'''
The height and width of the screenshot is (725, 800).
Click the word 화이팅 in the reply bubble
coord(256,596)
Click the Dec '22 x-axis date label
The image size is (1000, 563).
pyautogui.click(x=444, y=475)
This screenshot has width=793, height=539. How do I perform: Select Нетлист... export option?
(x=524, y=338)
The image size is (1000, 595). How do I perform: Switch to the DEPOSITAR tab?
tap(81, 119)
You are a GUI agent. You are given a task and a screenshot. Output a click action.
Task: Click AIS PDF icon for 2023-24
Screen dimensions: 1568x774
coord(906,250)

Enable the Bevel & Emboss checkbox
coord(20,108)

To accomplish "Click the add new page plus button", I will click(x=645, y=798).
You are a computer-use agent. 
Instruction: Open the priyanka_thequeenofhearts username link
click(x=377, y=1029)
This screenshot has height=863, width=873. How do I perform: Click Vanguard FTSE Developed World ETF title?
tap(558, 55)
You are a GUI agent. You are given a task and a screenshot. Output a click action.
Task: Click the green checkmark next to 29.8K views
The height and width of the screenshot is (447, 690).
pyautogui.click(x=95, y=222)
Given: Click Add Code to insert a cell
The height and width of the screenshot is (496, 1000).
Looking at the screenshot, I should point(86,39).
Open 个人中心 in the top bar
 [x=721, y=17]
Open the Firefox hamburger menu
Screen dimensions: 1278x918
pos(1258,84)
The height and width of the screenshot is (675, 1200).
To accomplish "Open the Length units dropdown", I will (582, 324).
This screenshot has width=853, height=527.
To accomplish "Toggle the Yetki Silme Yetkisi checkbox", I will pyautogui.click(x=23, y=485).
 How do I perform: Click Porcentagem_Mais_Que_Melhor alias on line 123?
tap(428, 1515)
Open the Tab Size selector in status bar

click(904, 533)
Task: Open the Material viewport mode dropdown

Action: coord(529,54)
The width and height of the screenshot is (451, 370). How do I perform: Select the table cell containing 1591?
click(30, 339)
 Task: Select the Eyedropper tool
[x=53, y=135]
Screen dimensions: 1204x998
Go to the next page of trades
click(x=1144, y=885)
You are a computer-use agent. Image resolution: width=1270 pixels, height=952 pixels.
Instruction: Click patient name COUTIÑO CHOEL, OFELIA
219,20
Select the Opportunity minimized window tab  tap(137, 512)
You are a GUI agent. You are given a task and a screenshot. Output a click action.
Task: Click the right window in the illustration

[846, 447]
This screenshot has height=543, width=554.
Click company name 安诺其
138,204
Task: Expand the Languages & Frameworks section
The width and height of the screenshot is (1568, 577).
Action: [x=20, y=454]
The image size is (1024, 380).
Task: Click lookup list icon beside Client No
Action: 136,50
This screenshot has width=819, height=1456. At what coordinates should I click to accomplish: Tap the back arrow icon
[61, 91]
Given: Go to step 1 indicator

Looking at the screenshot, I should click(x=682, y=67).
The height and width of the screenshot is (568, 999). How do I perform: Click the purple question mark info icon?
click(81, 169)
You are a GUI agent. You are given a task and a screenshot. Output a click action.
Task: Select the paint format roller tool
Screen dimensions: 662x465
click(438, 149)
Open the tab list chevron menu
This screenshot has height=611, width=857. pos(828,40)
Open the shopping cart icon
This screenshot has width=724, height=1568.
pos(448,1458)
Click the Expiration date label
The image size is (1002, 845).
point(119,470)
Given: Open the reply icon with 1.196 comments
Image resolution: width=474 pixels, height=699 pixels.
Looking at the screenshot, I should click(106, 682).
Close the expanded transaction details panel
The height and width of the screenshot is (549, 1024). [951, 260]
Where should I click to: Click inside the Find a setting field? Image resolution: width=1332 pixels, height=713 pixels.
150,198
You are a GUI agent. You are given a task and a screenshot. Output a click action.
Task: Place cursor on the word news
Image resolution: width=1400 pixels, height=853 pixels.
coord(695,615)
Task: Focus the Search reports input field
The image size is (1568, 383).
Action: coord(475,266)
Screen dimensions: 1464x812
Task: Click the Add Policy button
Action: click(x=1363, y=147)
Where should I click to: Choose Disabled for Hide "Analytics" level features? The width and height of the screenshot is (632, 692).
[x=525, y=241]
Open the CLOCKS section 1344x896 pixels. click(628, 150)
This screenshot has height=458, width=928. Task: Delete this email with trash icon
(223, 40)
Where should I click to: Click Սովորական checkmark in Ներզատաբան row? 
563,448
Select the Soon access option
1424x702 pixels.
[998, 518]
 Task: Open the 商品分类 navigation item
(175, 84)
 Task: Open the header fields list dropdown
'''
Print exactly the line containing "Open the CLOCKS" and every line after it through the end of the records above, and nothing else.

Answer to this task:
Open the CLOCKS section 1344x896 pixels. click(628, 150)
This screenshot has height=458, width=928. Task: Delete this email with trash icon
(223, 40)
Where should I click to: Click Սովորական checkmark in Ներզատաբան row? 
563,448
Select the Soon access option
1424x702 pixels.
[998, 518]
 Task: Open the 商品分类 navigation item
(175, 84)
 Task: Open the header fields list dropdown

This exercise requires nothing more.